Is AI Spending Translating to Real Productivity?
Critics argue that the focus on AI spending may be misplaced. Salesforce has introduced a metric called "Agentic Work Units" to assess whether AI token expenditures are generating tangible results. The shift toward AI tools is often justified as a means to replace human workers, with companies like Verizon citing AI efficiency as a driver for mass layoffs.
However, startups are taking this a step further by using AI to avoid hiring human employees altogether. Chen Avnery, cofounder of Fundable AI, commented on Bar-Joseph’s post:
"This is the part people miss about AI-native companies - the $113k is not a cost, it is your headcount budget allocated differently."

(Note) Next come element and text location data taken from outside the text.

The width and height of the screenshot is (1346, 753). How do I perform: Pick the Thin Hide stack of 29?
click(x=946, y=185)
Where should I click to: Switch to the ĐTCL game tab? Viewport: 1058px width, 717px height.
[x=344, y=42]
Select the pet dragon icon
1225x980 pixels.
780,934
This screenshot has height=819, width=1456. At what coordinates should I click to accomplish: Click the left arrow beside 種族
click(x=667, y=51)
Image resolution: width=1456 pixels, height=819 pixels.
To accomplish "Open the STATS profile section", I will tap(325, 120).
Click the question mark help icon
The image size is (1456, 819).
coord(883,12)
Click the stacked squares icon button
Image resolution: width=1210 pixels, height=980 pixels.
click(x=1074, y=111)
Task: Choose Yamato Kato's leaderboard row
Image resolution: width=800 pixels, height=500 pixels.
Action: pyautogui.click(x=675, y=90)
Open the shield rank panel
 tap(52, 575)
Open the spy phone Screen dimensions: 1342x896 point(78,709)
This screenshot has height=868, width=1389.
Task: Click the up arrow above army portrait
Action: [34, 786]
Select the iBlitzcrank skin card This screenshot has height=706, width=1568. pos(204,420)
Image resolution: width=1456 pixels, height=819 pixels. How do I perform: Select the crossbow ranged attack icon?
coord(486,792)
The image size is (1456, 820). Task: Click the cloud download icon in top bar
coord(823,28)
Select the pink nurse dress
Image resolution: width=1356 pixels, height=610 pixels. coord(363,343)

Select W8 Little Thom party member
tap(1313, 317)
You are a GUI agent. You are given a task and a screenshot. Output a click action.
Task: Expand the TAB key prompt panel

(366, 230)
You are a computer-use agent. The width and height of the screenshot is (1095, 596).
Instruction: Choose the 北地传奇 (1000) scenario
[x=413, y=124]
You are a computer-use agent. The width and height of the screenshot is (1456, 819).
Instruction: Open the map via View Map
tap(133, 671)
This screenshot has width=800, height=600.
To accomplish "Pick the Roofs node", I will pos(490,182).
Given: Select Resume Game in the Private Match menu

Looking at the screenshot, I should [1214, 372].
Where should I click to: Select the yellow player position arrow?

Avnery explained that his company processes loan documents using AI, a task that would typically require a team of 15 people. "The math works when your AI spend generates 10x the output of equivalent human cost," he noted. "The real unlock is compound scaling—token spend grows linearly while output grows exponentially."
Industry Reactions and Concerns
The trend has sparked debate over whether AI spending is a sustainable growth strategy or merely a vanity metric. While some startups and tech giants are doubling down on AI-driven efficiency, others are questioning whether this approach is scalable or even ethical.
Medvi, a GLP-1 telehealth company, is another example of an AI-native startup leveraging AI to minimize human labor. The company’s model relies heavily on AI processing to handle tasks that would otherwise require a larger workforce.